The company announced plans for the sale last April. EDF suffered from a lackluster electricity market last year as well as prolonged halts at some of its atomic plants, prompting it to cut 2016 profit forecasts twice. Rising competition also threatened the cash flow it needs to renovate its French reactors and fund a new nuclear power station at Hinkley Point in the U.K.
EDF rose 1.3 percent to 9.74 euros at 10:04 a.m. in Paris trading on Tuesday, the highest intraday price since January. The stock initially fell 2.2 percent.
“Although the discount implied in the equity raise is higher than expected, we do see some positives here for the medium-term investment case,” said Ahmed Farman, an analyst at Jefferies International Ltd. in London. The announcement removes uncertainty for shareholders and “the proceeds would help strengthen EDF’s balance sheet,” he said in an email.
The rights will trade on Euronext Paris from Wednesday through March 17, and the subscription period will run March 10 to March 21, the statement shows.
EDF has cut costs and jobs, pared investments and set out a plan to divest at least 10 billion euros of assets from 2015 to 2020 to help fund its 12 billion-pound ($15 billion) share of the Hinkley Point plant. It must also this year complete its purchase of at least 51 percent of Areva SA’s reactor unit after last year announcing a binding agreement to take control of the 2.5 billion-euro business.

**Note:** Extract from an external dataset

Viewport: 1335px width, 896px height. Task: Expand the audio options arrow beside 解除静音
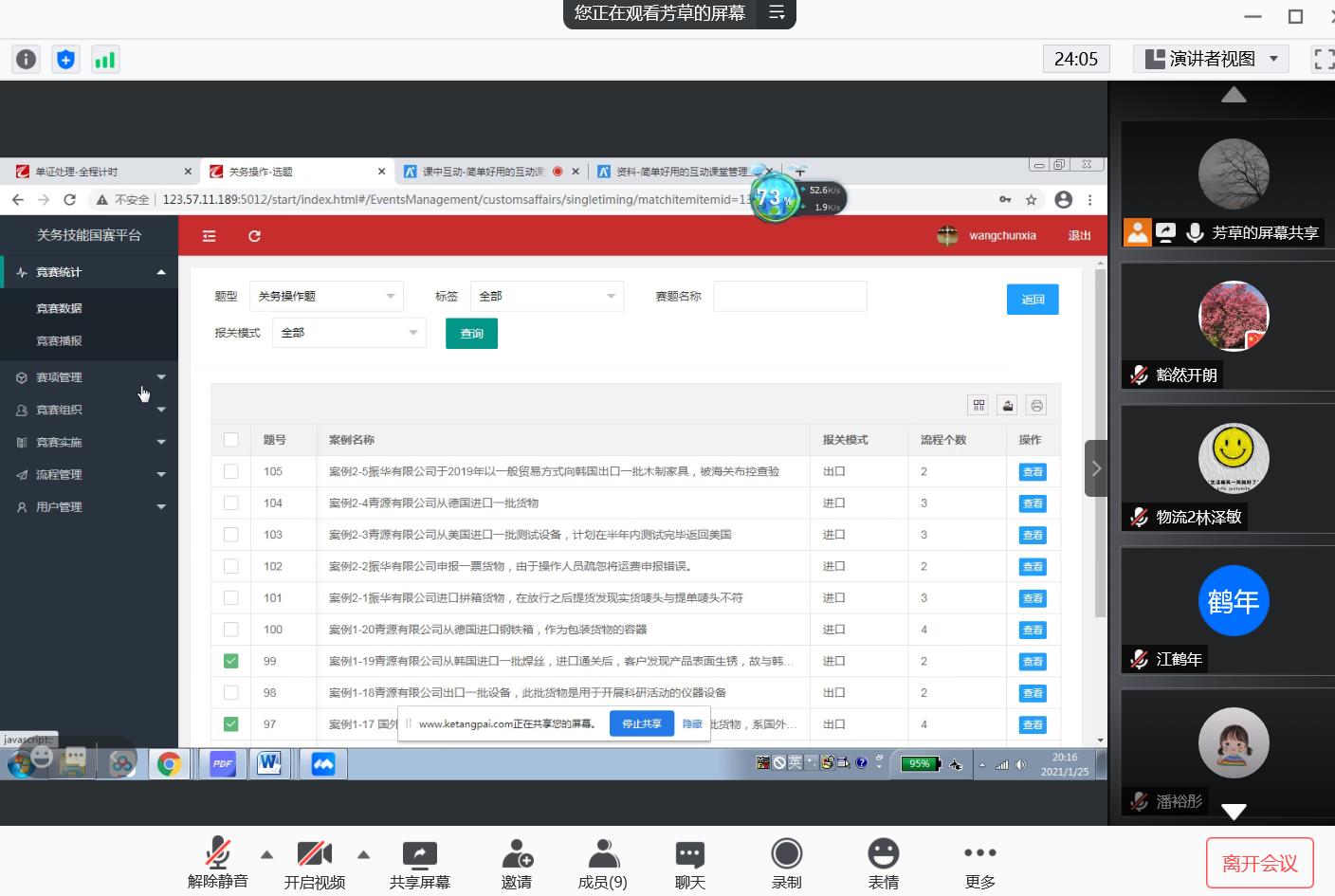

“Assuming this 4 billion-euro rights issue enables a slight decrease in financial expenses in the very short term, while funding part of the Areva NP acquisition, earnings-per-share dilution would be limited to the tune of about 16 percent to 17 percent,” Pierre-Antoine Chazal, an analyst at Bryan Garnier & Co. in Paris, said in a note.
EDF in February reported a 15 percent decline in 2016 adjusted earnings, and said 2017 will remain “difficult,” while 2018 will be “the year of the rebound.”